As we’ll see in a later lecture, we can ignore the ratio \(\bar{p}(\mathbf{s}_t)/p(\mathbf{s}_t)\) and bound the error as a result of doing so.

6. Policy Gradients With Automatic Differentiation

Recall that the policy gradient is given by:

$$ \nabla_\theta J(\theta) \approx \frac{1}{N}\sum_{i=1}^N \left(\sum_t\nabla_\theta \log\pi_\theta(\mathbf{a}_t^{(i)}\vert \mathbf{s}_t^{(i)})\right) \left(\sum_t r(\mathbf{s}_t^{(i)}, \mathbf{a}_t^{(i)})\right) $$

We can simply construct a graph that implements the following ‘pseudo-loss’ function:

$$ J(\theta) \approx \frac{1}{N}\sum_{i=1}^N \left(\sum_t \log \pi_\theta (\mathbf{a}_t^{(i)}\vert \mathbf{s}_t^{(i)})\right) \left(\sum_t r(\mathbf{s}_t^{(i)}, \mathbf{a}_t^{(i)})\right) $$

The log probability may be calculated by using the cross-entropy function in case of discrete actions or the Gaussian distribution if the actions are continuous. One important detail to note here is that the automatic differentiation package must not know that the rewards depend on \(\theta\) i.e. gradients should not flow through the rewards.

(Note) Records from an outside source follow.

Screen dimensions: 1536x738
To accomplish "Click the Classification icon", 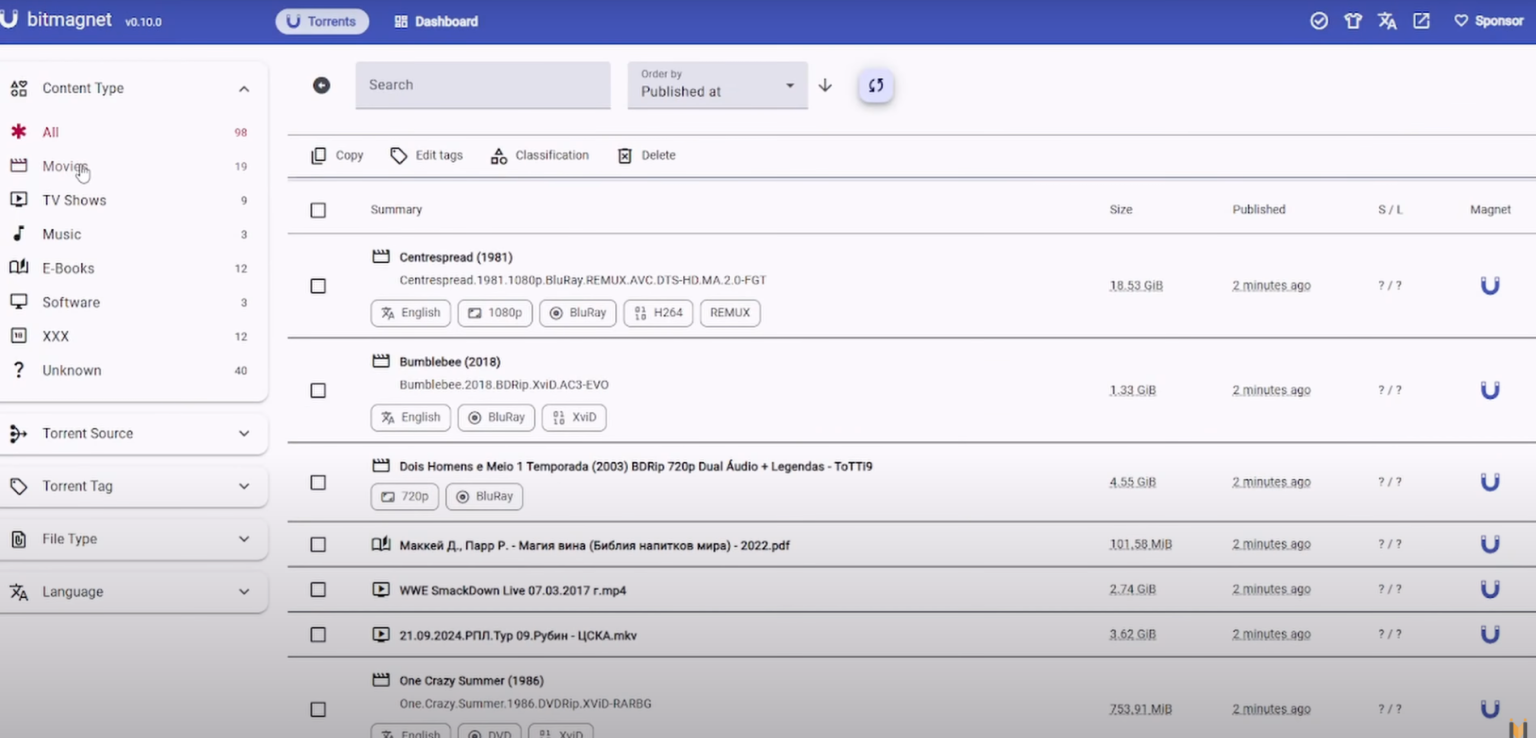I will click(x=498, y=155).
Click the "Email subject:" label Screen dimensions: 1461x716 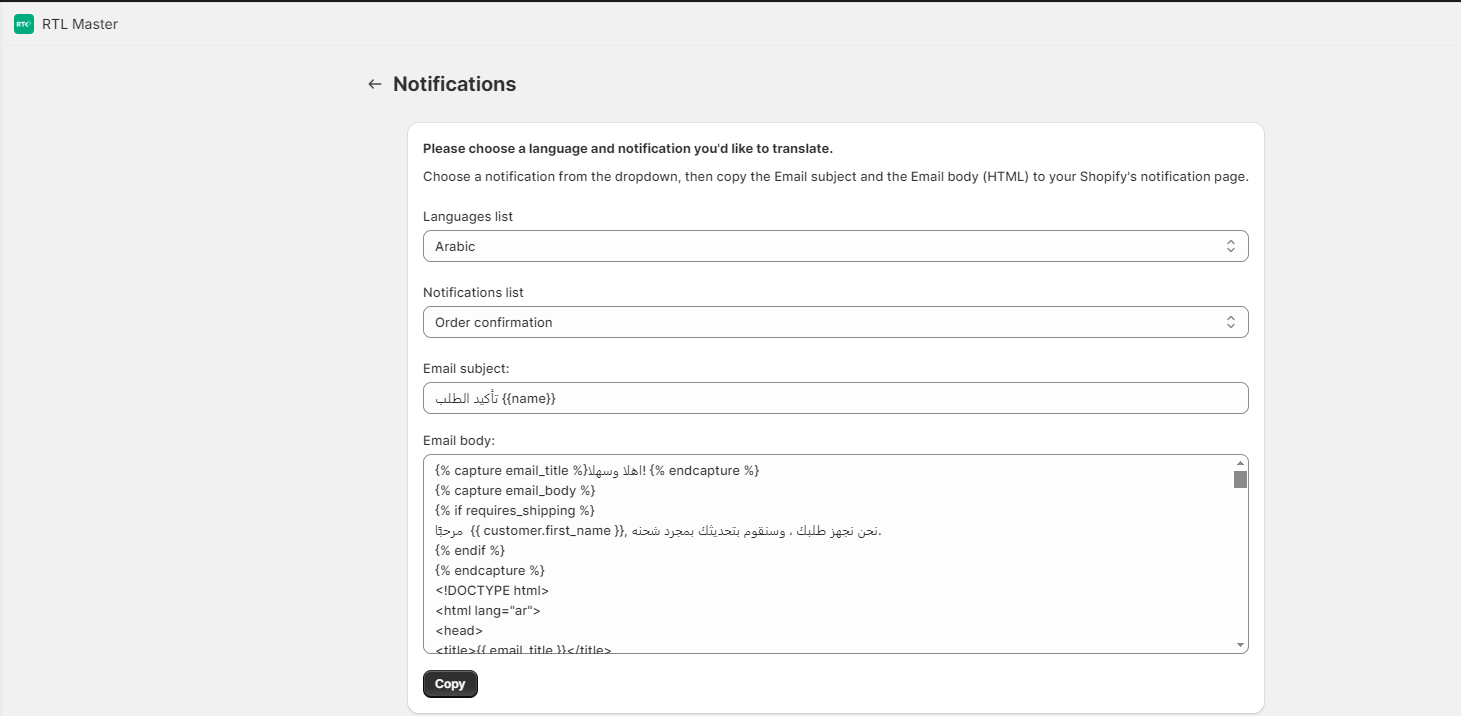466,368
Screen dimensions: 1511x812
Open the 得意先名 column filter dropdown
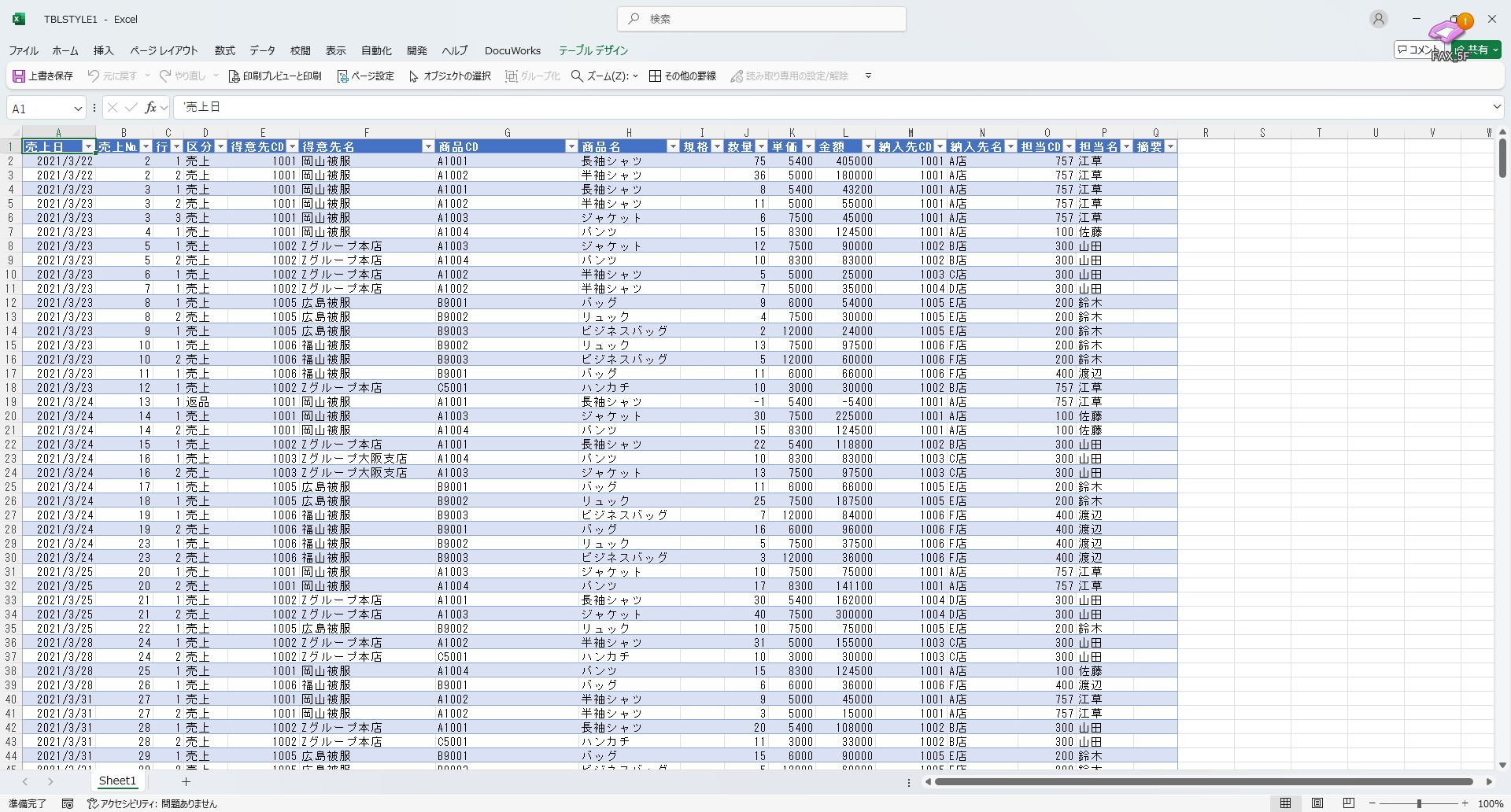427,147
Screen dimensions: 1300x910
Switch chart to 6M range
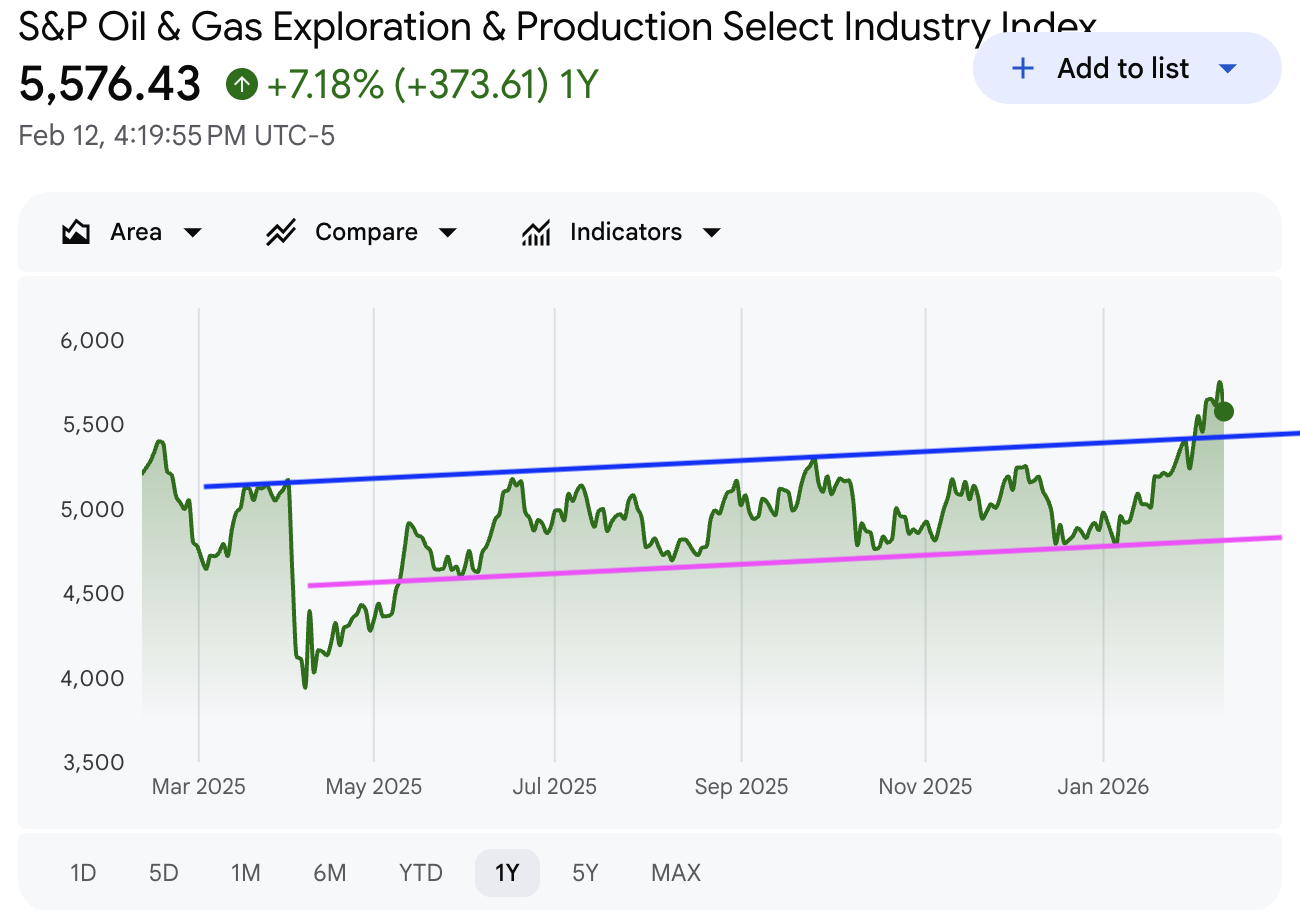click(329, 873)
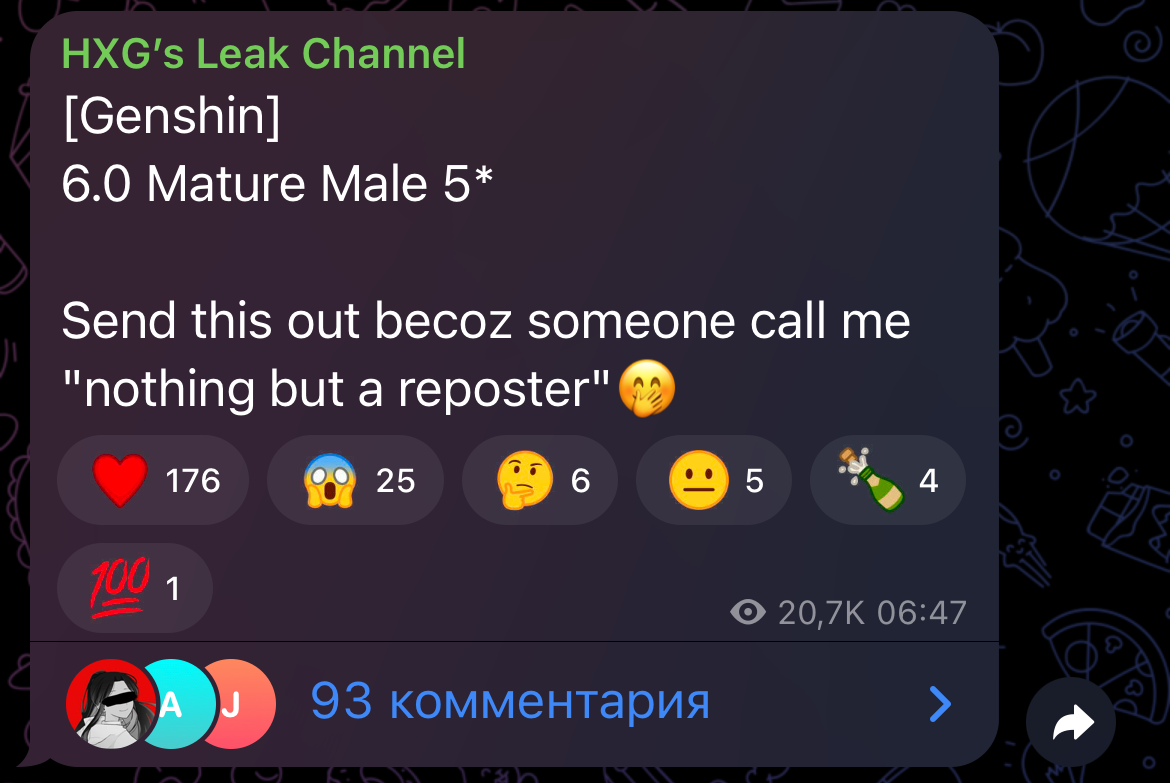
Task: Expand comments using the right chevron
Action: (940, 704)
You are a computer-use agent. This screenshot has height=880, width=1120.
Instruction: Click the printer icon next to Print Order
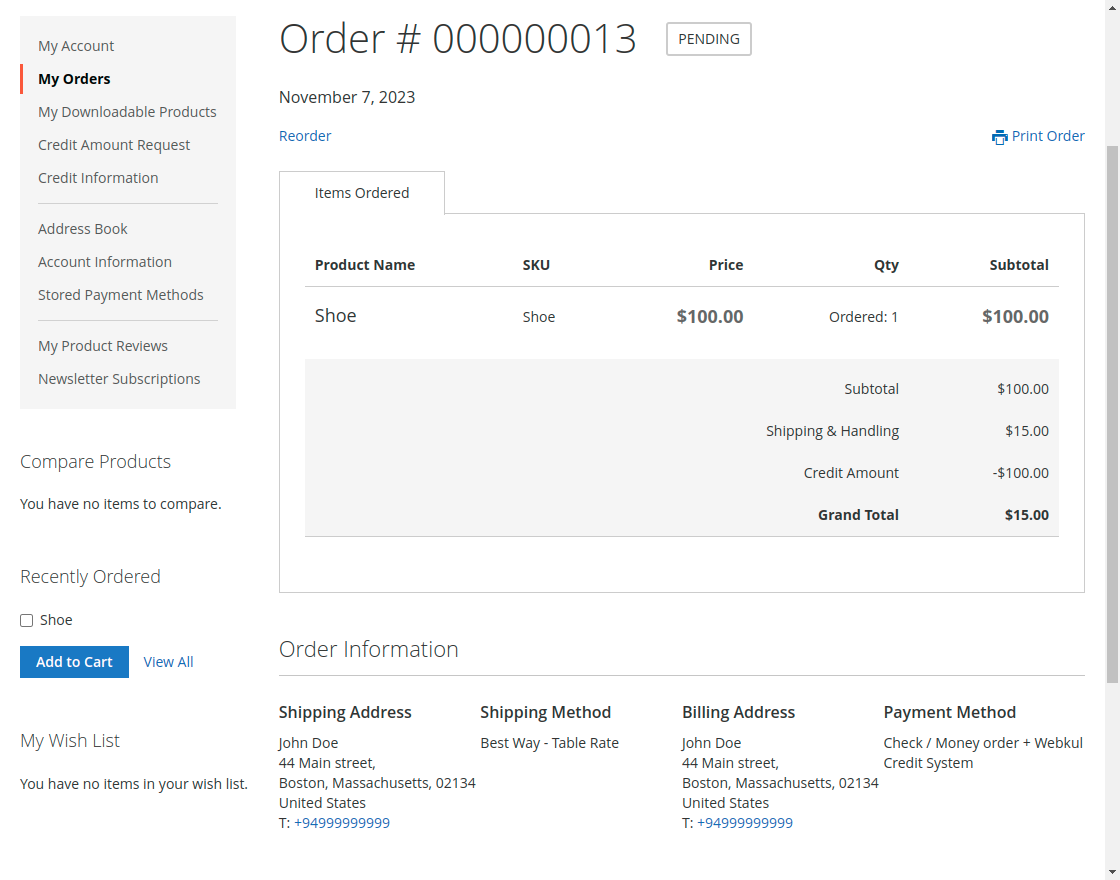1000,136
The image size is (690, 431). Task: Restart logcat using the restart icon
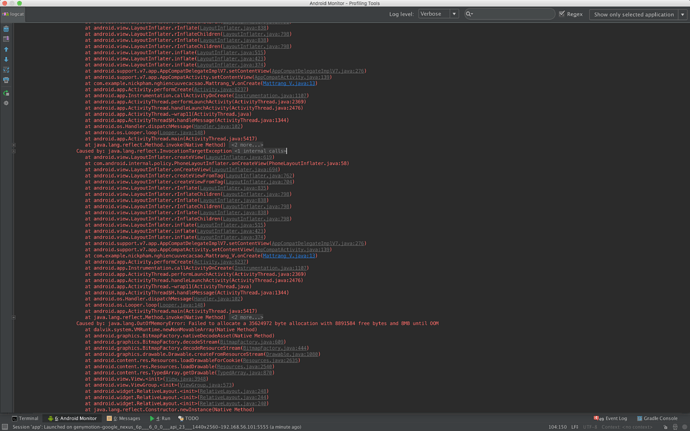click(6, 93)
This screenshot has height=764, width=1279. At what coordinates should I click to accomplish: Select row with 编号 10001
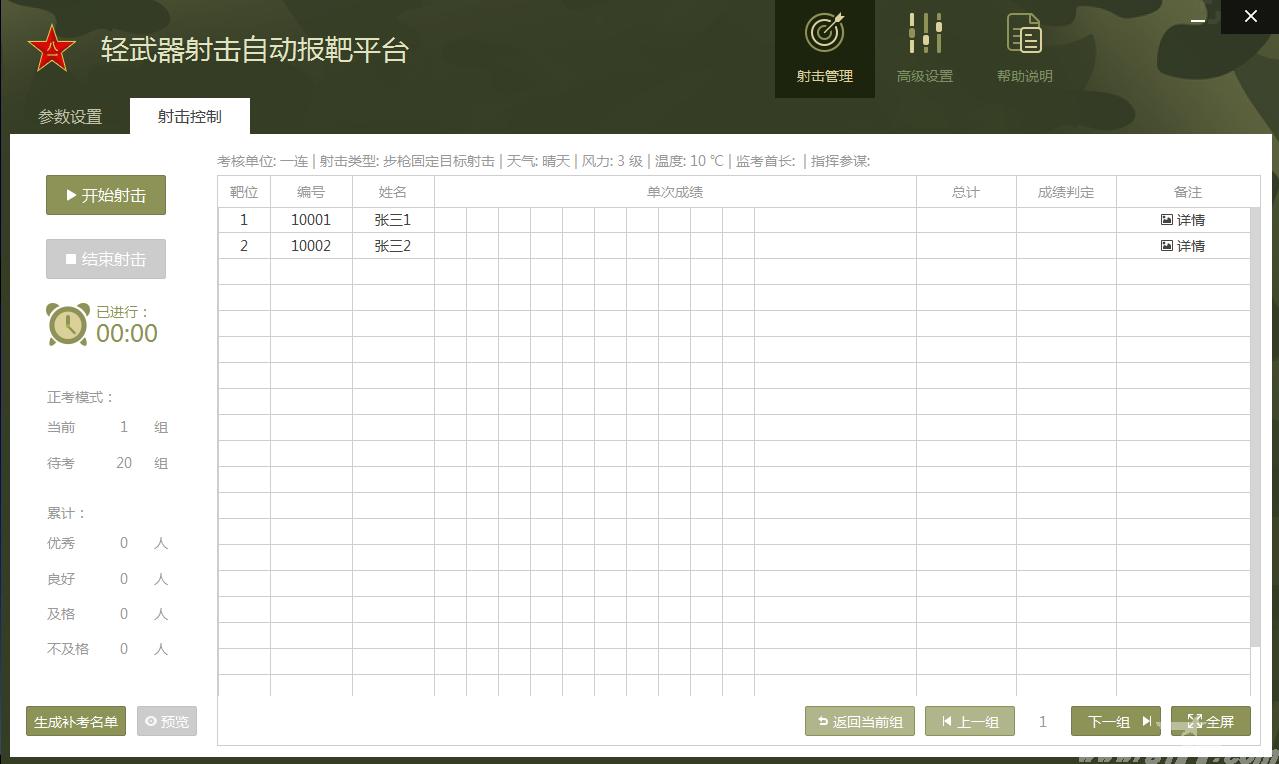(x=310, y=220)
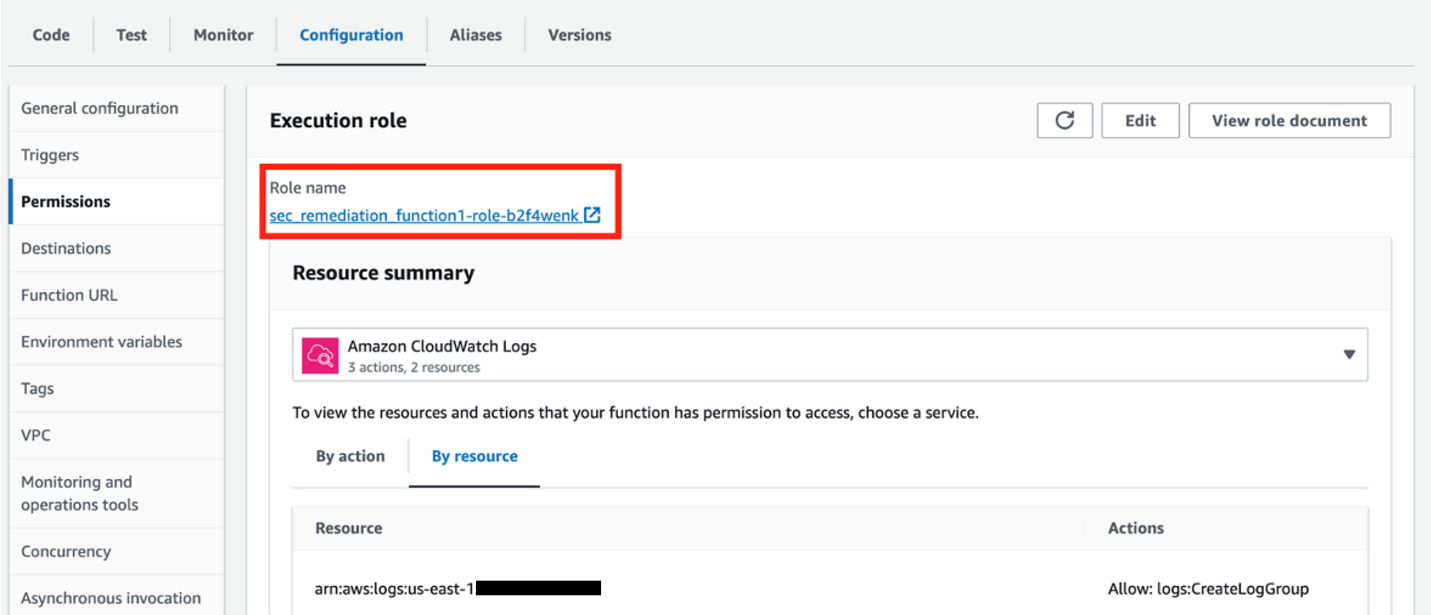This screenshot has height=615, width=1431.
Task: Open the sec_remediation_function1-role-b2f4wenk role link
Action: tap(425, 215)
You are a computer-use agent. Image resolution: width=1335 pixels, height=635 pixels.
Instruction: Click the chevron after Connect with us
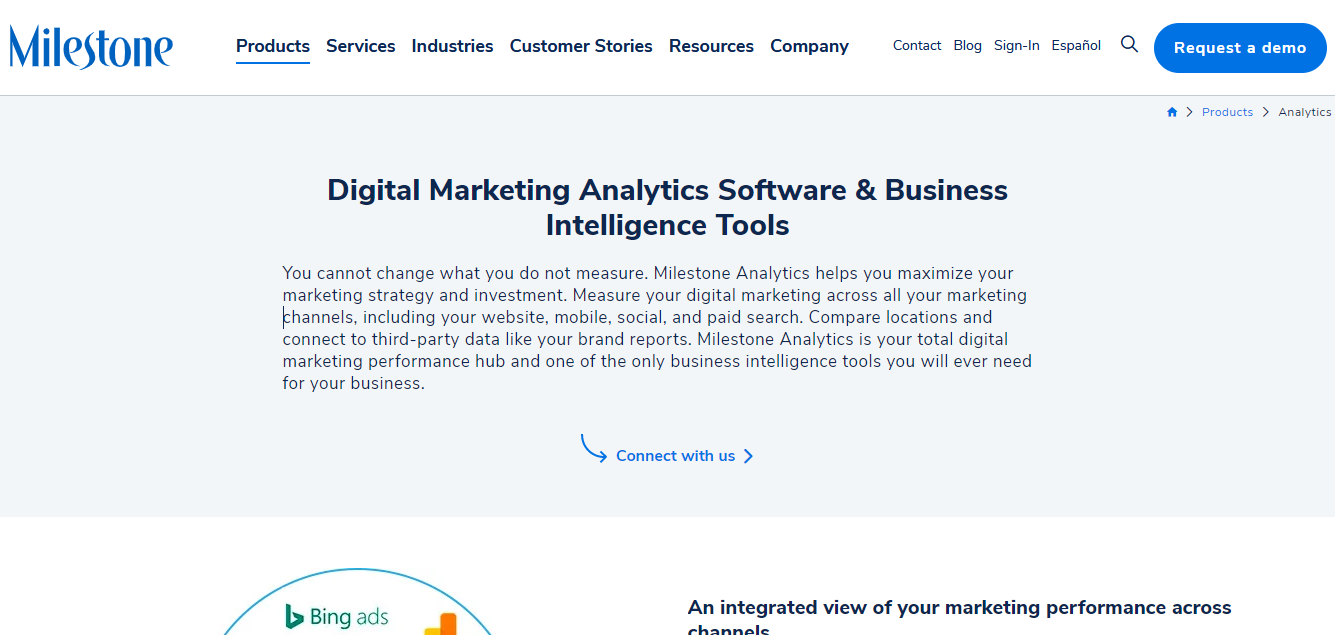point(748,456)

7. Policy Gradients in Practice

In practice, the gradients have a very high variance (i.e. are very noisy). One way to mitigate this is to use larger batches. Also, tweaking learning rates can become very hard for policy gradients. While adaptive step size rules such as ADAM can work, later lectures will talk about specific learning rate adjustment methods for policy gradients.